This paper includes the following aspects: First, it summarizes the characteristics of policies in terms of different development phases based on a review of the Chinese government’s support policy for cooperatives. Second, it utilizes data from the Annual Statistical Report on Rural Management in China and the database of the top 500 cooperatives, which focuses on quantity and scale, membership, industries, and leaders. A number of dimensions in the development of Chinese cooperatives, such as service and production, surplus distribution, and policy support, are described, the five major development trends are summarized, and the experience of the process of sustainable development of cooperatives is discussed. Finally, this paper also proposes relevant suggestions and policy recommendations. The data were taken mainly from the website of the Ministry of Agriculture and Rural Affairs, the annual report of the State Administration of Market Supervision, the Annual Statistical Report on Rural Management in China, and the database of the top 500 cooperatives. In addition, we used 12 model counties to investigate the sustainable development of cooperatives nationwide and obtained typical relevant experiences.

2. History and Development of Policies on Cooperatives

The implementation of the law on farmer cooperatives in 2007 not only provided a legal foundation for the development of cooperatives but also marked a major national policy transformation.
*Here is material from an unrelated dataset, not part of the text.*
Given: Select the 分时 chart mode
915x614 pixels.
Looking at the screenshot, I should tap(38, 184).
The overall development process of cooperatives over the past 15 years can be generally divided into three phases: the emerging stage, diversified expansion stage, and quality improvement and efficiency enhancement stage.
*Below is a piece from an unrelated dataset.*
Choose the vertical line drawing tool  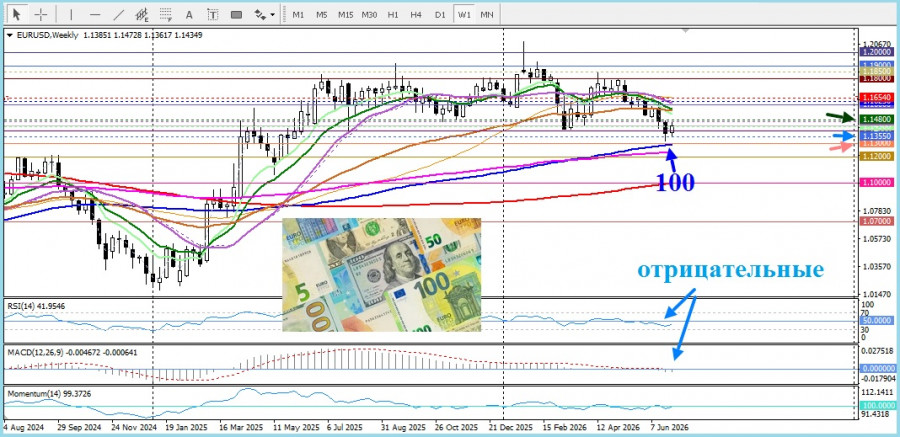tap(71, 14)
2.1. Emerging Stage (2007–2012)

Since the beginning of the 21st century, the Chinese government has developed a new, deeper understanding of cooperatives. It was proposed that cooperatives should be formed as modern agricultural management organizations that can provide systematic services to farmers throughout the agricultural production process. The implementation of the law on farmer cooperatives provided great encouragement. Since then, cooperatives rapidly emerged throughout the country. From 2008 to 2012, Chinese cooperatives maintained an average annual growth rate of more than 30%, demonstrating strong momentum [29]. During this period, the Chinese government at all levels placed high expectations on cooperatives and provided them with substantial policy support.
In this phase, the government regarded the cooperative not only as an organization carrier to help farmers access the market, but more as a crucial tool to better organize themselves and activate endogenous drivers of rural revitalization. The No. 1 Central Document for 2007 proposed to “vigorously push the development of various business entities that can better meet the need for modern agricultural development such as farmer households working on large-scale specialized planting and breeding, specialized cooperatives, leading enterprises and collective economic organizations” [30]. Since 2008, in the No. 1 Central Document each year, the functional orientation of cooperatives has been repeatedly emphasized as “modern agricultural management organization”. The No. 1 Central Document in 2010 particularly stressed the significance of specialized cooperatives, requiring them to make an effort to improve the organizational degree of agricultural production and operation [31]. The No. 1 Central Document in 2012 stated that “it is necessary to support social forces like specialized cooperatives, supply and marketing cooperatives, professional technical associations, farmer water cooperation organizations and agricultural enterprises and encourage them to have extensive participation in agricultural pre-, mid- and post-production services” [32].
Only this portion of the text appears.